Ее брови изогнулись.

— Ты будешь принимать душ? А я, надо полагать, буду мыть тебя?

— Не обязательно, — вздохнул он, стараясь смотреть на ее мальчишескую прическу, что ему плохо удавалось. Как никак, он не видел женщин — а тем более обнаженных — с 1979 года, и сейчас его физически влекло к ней. Но он должен был сопротивляться чувствам и поэтому пытался не глядеть на ее грудь.

— Пожалуйста, накинь что-нибудь на себя.

— Нет, ты, видно, и впрямь извращенец, — проговорила она, хотя и без прежней злости. — Или ты хочешь сказать (игнорируя его просьбу, она положила руку на бедро), что тебе не нравится то, что видишь?

— Едва ли ты сможешь сейчас понять меня, но я… во всяком случае, до сих пор я был чем-то вроде священника.

— Ну так и что? — Она прищурила глаза. — У меня есть подружка, к которой каждую неделю ходят двое священников. Я тоже за равные права. И, как я слышала, у нас уже давно борются с дискриминацией.

Дрю улыбнулся.

— Я поняла тебя. Ты передумал, да?

— Нет, правда. Сколько ты возьмешь за ночь?

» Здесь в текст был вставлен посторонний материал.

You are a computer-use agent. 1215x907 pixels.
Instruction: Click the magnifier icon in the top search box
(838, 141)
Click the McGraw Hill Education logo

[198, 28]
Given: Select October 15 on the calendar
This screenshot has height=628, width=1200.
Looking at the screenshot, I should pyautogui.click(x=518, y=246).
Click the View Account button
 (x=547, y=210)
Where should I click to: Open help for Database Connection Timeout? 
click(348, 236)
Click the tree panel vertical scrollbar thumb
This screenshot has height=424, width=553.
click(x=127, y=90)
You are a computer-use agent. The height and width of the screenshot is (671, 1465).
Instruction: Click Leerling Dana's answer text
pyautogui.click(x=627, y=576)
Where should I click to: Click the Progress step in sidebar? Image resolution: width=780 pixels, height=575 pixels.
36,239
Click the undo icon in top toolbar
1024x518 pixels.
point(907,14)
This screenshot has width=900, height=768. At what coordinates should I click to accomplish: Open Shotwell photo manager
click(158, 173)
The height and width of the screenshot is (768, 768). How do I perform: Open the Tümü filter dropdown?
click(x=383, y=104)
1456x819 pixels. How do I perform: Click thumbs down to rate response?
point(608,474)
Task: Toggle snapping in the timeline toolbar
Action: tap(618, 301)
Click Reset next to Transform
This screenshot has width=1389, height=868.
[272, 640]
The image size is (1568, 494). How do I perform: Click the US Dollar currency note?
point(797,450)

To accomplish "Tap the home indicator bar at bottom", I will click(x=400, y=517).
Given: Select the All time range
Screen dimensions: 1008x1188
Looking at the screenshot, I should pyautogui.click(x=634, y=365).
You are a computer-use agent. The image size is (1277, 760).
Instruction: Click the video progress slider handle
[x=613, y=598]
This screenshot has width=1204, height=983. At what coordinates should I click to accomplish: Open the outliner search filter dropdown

Но без секса.

— Ты серьезно?

Он кивнул.

— Ну, если без всяких таких штучек… — она ненадолго задумалась. — О’кей, с тебя двести баксов.

Ее напряженный взгляд говорил, что она приготовилась к торговле.

— Почти столько у меня и есть.

Он вынул два бумажника, добытые на горе и в фургоне, отсчитал деньги и положил их на софу.

— Ты никогда не слышал о том, что существуют отели?

— В этом? — Он показал на свою грязную одежду. — Меня запомнят.

— А ты не хочешь, чтобы тебя запомнили?

— Давай будем считать, что я слишком застенчивый.

Она усмехнулась и снова окинула его оценивающим взглядом.